What about other medical service providers?
While OCBC is excluding hospitals and medical equipment suppliers, it has not excluded the following medical services:
- MCC 8011: Doctors and physicians (covering most private medical clinics)
- MCC 8021: Dentists and orthodontists (covering most private dental clinics)
- MCC 8031: Osteopaths
- MCC 8041: Chiropractors
- MCC 8042: Optometrists and Ophthalmologists
- MCC 8043: Opticians, Optical Goods and Eyeglasses
- MCC 8049: Podiatrists and Chiropodists
- MCC 8099: Medical Services and Health Practitioners Not Elsewhere Classified
These will continue to be “safe” under the new T&Cs, until further notice at least. When in doubt about the MCC, refer to the Visa Supplier Locator– it’s a miracle tool.
Explicit exclusions for prepaid wallets (including Shopee Pay)
Most prepaid wallet transactions such as GrabPay, Dash and YouTrip code as MCC 6051/6540, which is already excluded by OCBC’s T&Cs.

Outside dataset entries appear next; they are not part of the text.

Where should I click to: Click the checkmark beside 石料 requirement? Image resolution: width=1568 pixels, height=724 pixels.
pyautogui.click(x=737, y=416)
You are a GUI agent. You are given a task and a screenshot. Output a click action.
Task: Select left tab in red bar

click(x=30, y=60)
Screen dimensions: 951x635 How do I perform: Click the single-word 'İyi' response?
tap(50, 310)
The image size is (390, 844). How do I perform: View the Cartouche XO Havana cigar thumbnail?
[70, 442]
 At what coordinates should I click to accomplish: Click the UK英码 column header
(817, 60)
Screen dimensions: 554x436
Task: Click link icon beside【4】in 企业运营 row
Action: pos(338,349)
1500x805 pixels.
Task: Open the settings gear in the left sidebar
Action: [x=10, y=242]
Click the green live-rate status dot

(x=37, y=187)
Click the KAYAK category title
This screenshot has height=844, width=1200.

However, OCBC has now made this more explicit by including specific wallet names in the revised T&Cs.
Using the OCBC 90N Card as an example:
|Travel$ is also not awarded for payment of funds to prepaid accounts and merchants who are categorised as “payment service providers”, which include (without limitation) EZ-Link, NETS FlashPay, eNETS, SAM, Transit Link and AXS (except as provided for in Clause 1.1.3). The exclusions are not exhaustive and may be subject to changes from time to time.|
The revised version now reads:
|Travel$ is also not awarded for payment of funds to prepaid accounts and merchants who are categorised as “payment service providers”, which include (without limitation) EZ-Link, NETS FlashPay, eNETS, SAM, Transit Link, AXS (except as provided for in Clause 1.1.3), GrabPay, Youtrip, Shopee Pay and Singtel Dash. The exclusions are not exhaustive and may be subject to changes from time to time.|
Shopee Pay top-ups are the primary victim here. These do not code as 6051/6540; instead, they code as 5262 (Marketplace) or 5331 (Variety Store). That’s allowed them to fly under the radar, at least up till now. You’ll no longer earn points on these transactions from 1 April 2021, so make hay I guess.
It seems like banks are starting to turn the screw on hospital transactions, and I wouldn’t be surprised if this eventually goes the way of education and insurance transactions, where (with very limited exceptions) it’s virtually impossible to earn points. If it’s any consolation, you’ll still be able to use your OCBC card when you go see the doctor or dentist, assuming you’re opting for the private route.
As for Shopee Pay top-ups, I guess you’ll still have a month to do whatever you need to do.